=== WHAT THE EXERCISE ASKS ===
Word for word, reproduce each of the entries.

=== RECORDS FOR THIS TASK ===
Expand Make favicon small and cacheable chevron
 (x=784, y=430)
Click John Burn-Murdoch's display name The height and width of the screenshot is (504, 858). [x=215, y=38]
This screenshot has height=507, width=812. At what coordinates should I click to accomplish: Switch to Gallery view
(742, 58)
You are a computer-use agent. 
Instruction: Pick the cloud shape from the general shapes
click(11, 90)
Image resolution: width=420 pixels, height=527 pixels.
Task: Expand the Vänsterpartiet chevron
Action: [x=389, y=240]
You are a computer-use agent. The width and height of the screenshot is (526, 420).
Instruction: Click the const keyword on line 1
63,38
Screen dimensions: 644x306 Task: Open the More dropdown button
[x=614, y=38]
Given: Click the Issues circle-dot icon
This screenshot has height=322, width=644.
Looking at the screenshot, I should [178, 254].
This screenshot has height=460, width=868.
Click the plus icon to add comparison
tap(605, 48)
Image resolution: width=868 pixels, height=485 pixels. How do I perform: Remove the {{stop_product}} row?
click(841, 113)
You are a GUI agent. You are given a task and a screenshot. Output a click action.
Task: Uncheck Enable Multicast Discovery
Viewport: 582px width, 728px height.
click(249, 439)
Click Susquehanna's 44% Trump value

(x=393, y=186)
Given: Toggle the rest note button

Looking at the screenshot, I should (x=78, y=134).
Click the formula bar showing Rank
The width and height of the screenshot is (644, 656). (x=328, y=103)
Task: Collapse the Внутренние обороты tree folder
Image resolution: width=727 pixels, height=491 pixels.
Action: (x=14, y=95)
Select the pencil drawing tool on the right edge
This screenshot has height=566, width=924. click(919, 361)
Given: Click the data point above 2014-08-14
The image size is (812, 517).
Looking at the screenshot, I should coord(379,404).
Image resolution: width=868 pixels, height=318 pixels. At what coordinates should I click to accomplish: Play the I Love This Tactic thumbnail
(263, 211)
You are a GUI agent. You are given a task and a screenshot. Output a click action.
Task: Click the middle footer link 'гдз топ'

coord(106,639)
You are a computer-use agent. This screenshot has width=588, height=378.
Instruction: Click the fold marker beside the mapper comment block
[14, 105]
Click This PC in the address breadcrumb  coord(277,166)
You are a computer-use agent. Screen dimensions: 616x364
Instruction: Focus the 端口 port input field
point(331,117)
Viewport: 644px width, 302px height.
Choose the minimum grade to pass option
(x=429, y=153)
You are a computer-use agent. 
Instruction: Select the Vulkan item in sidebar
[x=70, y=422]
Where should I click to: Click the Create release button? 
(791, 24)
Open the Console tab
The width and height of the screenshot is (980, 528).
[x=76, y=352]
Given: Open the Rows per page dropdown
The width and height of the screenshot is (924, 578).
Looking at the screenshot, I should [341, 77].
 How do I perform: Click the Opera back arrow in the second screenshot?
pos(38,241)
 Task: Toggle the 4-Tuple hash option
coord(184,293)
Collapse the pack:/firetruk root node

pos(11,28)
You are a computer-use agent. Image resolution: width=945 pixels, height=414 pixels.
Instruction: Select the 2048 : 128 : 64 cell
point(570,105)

=== OUTPUT ===
Expand Make favicon small and cacheable chevron
 (x=784, y=430)
Click John Burn-Murdoch's display name The height and width of the screenshot is (504, 858). [x=215, y=38]
This screenshot has height=507, width=812. At what coordinates should I click to accomplish: Switch to Gallery view
(742, 58)
You are a computer-use agent. 
Instruction: Pick the cloud shape from the general shapes
click(11, 90)
Image resolution: width=420 pixels, height=527 pixels.
Task: Expand the Vänsterpartiet chevron
Action: [x=389, y=240]
You are a computer-use agent. The width and height of the screenshot is (526, 420).
Instruction: Click the const keyword on line 1
63,38
Screen dimensions: 644x306 Task: Open the More dropdown button
[x=614, y=38]
Given: Click the Issues circle-dot icon
This screenshot has height=322, width=644.
Looking at the screenshot, I should [178, 254].
This screenshot has height=460, width=868.
Click the plus icon to add comparison
tap(605, 48)
Image resolution: width=868 pixels, height=485 pixels. How do I perform: Remove the {{stop_product}} row?
click(841, 113)
You are a GUI agent. You are given a task and a screenshot. Output a click action.
Task: Uncheck Enable Multicast Discovery
Viewport: 582px width, 728px height.
click(249, 439)
Click Susquehanna's 44% Trump value

(x=393, y=186)
Given: Toggle the rest note button

Looking at the screenshot, I should (x=78, y=134).
Click the formula bar showing Rank
The width and height of the screenshot is (644, 656). (x=328, y=103)
Task: Collapse the Внутренние обороты tree folder
Image resolution: width=727 pixels, height=491 pixels.
Action: (x=14, y=95)
Select the pencil drawing tool on the right edge
This screenshot has height=566, width=924. click(919, 361)
Given: Click the data point above 2014-08-14
The image size is (812, 517).
Looking at the screenshot, I should coord(379,404).
Image resolution: width=868 pixels, height=318 pixels. At what coordinates should I click to accomplish: Play the I Love This Tactic thumbnail
(263, 211)
You are a GUI agent. You are given a task and a screenshot. Output a click action.
Task: Click the middle footer link 'гдз топ'

coord(106,639)
You are a computer-use agent. This screenshot has width=588, height=378.
Instruction: Click the fold marker beside the mapper comment block
[14, 105]
Click This PC in the address breadcrumb  coord(277,166)
You are a computer-use agent. Screen dimensions: 616x364
Instruction: Focus the 端口 port input field
point(331,117)
Viewport: 644px width, 302px height.
Choose the minimum grade to pass option
(x=429, y=153)
You are a computer-use agent. 
Instruction: Select the Vulkan item in sidebar
[x=70, y=422]
Where should I click to: Click the Create release button? 
(791, 24)
Open the Console tab
The width and height of the screenshot is (980, 528).
[x=76, y=352]
Given: Open the Rows per page dropdown
The width and height of the screenshot is (924, 578).
Looking at the screenshot, I should [341, 77].
 How do I perform: Click the Opera back arrow in the second screenshot?
pos(38,241)
 Task: Toggle the 4-Tuple hash option
coord(184,293)
Collapse the pack:/firetruk root node

pos(11,28)
You are a computer-use agent. Image resolution: width=945 pixels, height=414 pixels.
Instruction: Select the 2048 : 128 : 64 cell
point(570,105)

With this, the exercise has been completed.